Under an English statute (Wills Act, § 21) providing that interlineations or alterations made in a will are not valid unless executed in the same manner as is required for the execution of a will, and that a will with alterations as a part thereof will be deemed to be duly executed if the signature of the testator and the subscription of the witnesses are made in the margin, it has been held that where two interlineations were introduced into a will after execution and attestation, and the testatrix signed with her initials in the margin against the interlineations, and the witnesses subscribed their initials in attestation of this signature of the testator, the signature and subscription by initials only were sufficient. Blewitt's Goods (1880) L. R. 5 Prob. Div. (Eng.) 116, 49 L. J. Prob. N. S. 31, 42 L. T. N. S. 329, 28 Week. Rep. 520, 44 J. P. 768.

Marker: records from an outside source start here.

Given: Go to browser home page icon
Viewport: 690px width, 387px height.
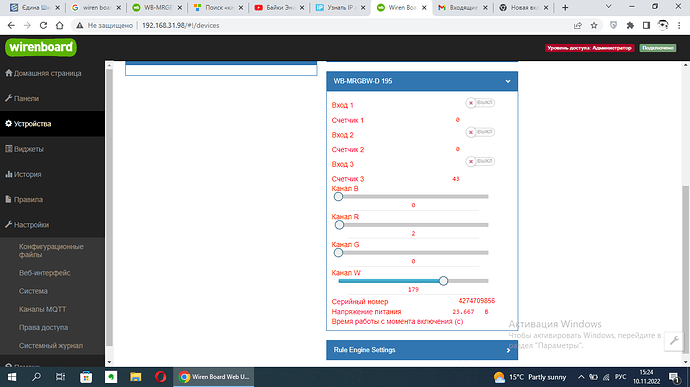Looking at the screenshot, I should [x=59, y=26].
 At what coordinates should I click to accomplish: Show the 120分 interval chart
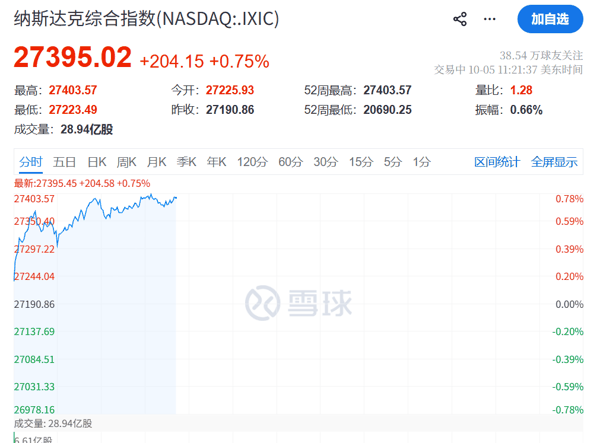[252, 162]
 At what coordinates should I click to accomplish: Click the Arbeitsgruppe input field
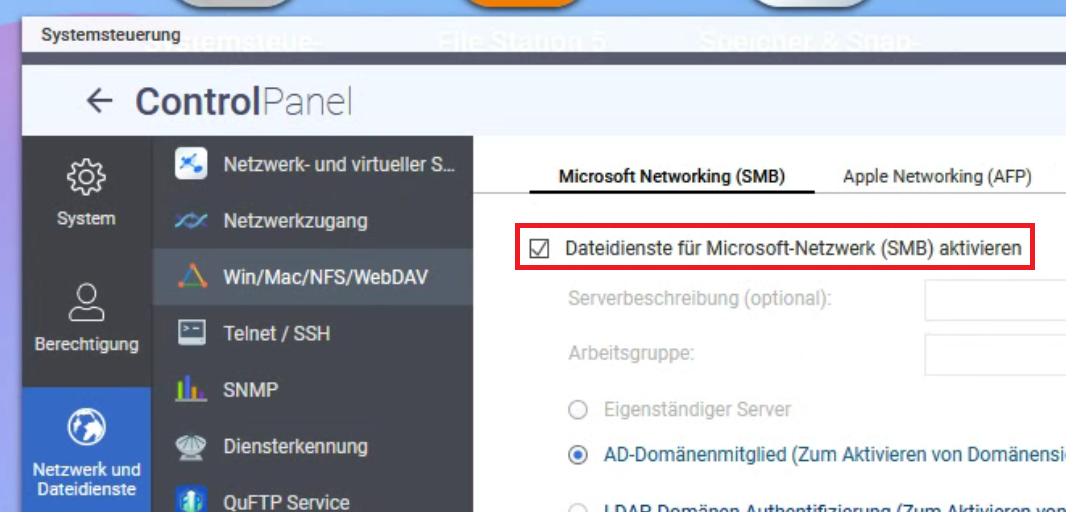[x=994, y=354]
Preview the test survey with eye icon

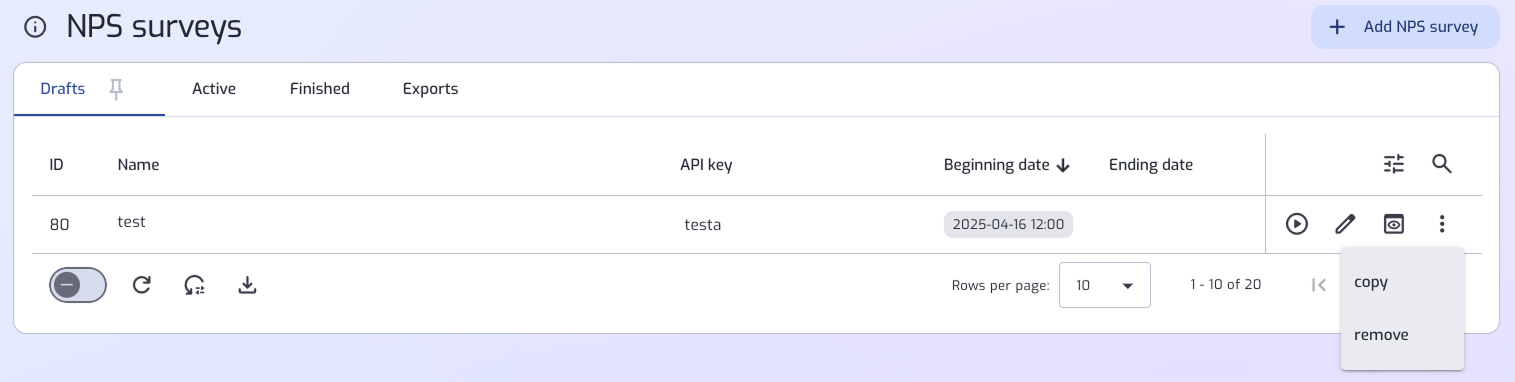point(1393,224)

A will has been admitted to probate where it was signed so that the initials of the Christian name and surname were plainly written in ink, and the remaining letters of the full name could be seen somewhat indistinctly impressed on the paper by the pen, without any ink marks whatever. Upon examining with a magnifying glass, the full name could be distinctly seen, the initials being in ink and the remaining letters being impressed

on the paper by the pen without ink. Re Jakob (1888) 21 W. N. C. (Pa.) 510.

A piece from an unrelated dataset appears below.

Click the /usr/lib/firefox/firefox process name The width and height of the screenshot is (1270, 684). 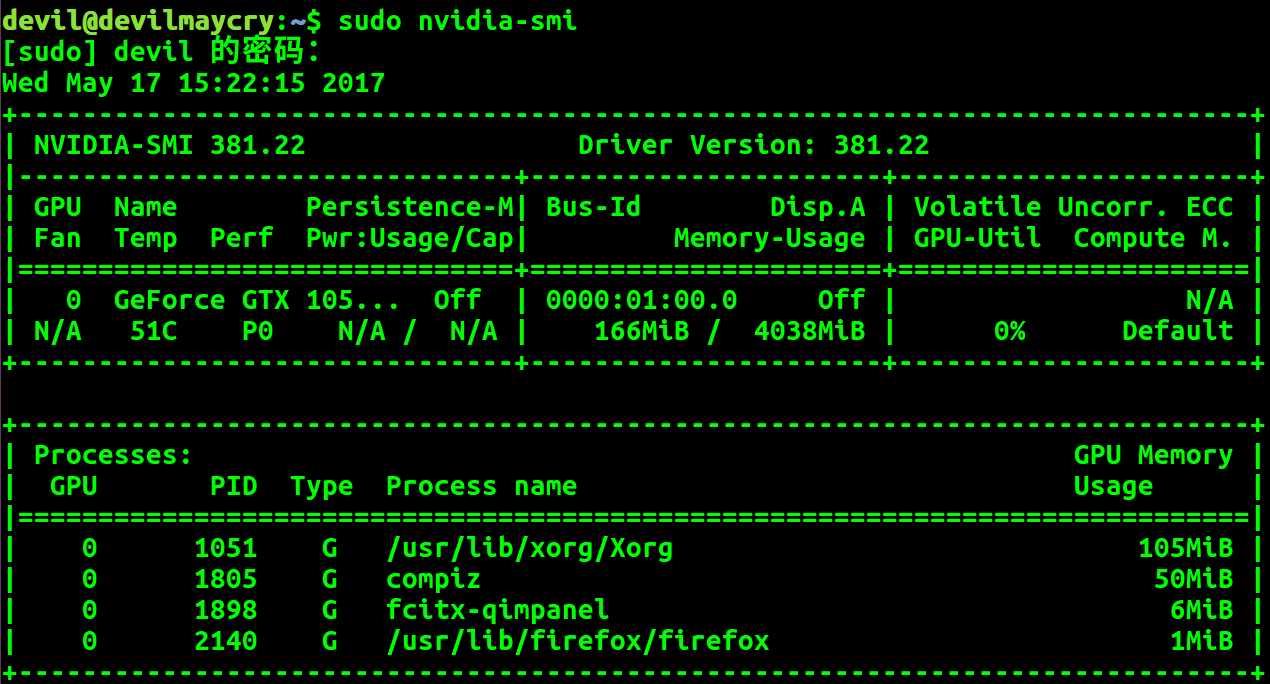pyautogui.click(x=577, y=641)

For a discussion of the civil law on the question of signing by initials, see Bradford's Succession (1909) 124 La. 44, 49 So. 972, 18 Ann. Cas. 766. V. Signature by wrong name. Where a woman, who had been married a second time, signed a will by the name of her first husband, it was held that the will was valid. In Glover's Goods (1847) 11 Jur. (Eng.) 1022, 5 Notes of Cases, 553. In the case of Redding's Goods (1850) 14 Jur. 1052, 2 Rob. Eccl. Rep. 339, 163 Eng. Reprint, 1338, it appeared that the testator requested a friend to draw up her will, which he did, describing her as "C. Higgins," and that the will was duly executed. Some years later the testator, having, without any assigned reason, changed her name to Redding, requested the person who drew the will to change it, so far as regarded her name. The name "Higgins" was changed to "Redding" in the body of the will, and the attestation clause and the signature were erased with a knife in the presence of the testator and the subscribed witnesses, after which the testator signed the will "C. Redding," but the witnesses, though present, did not again sign. It was held that the facts showed that there was no intention of revoking the will, and that, as the second signature had not been attested, probate must pass on the will as originally executed.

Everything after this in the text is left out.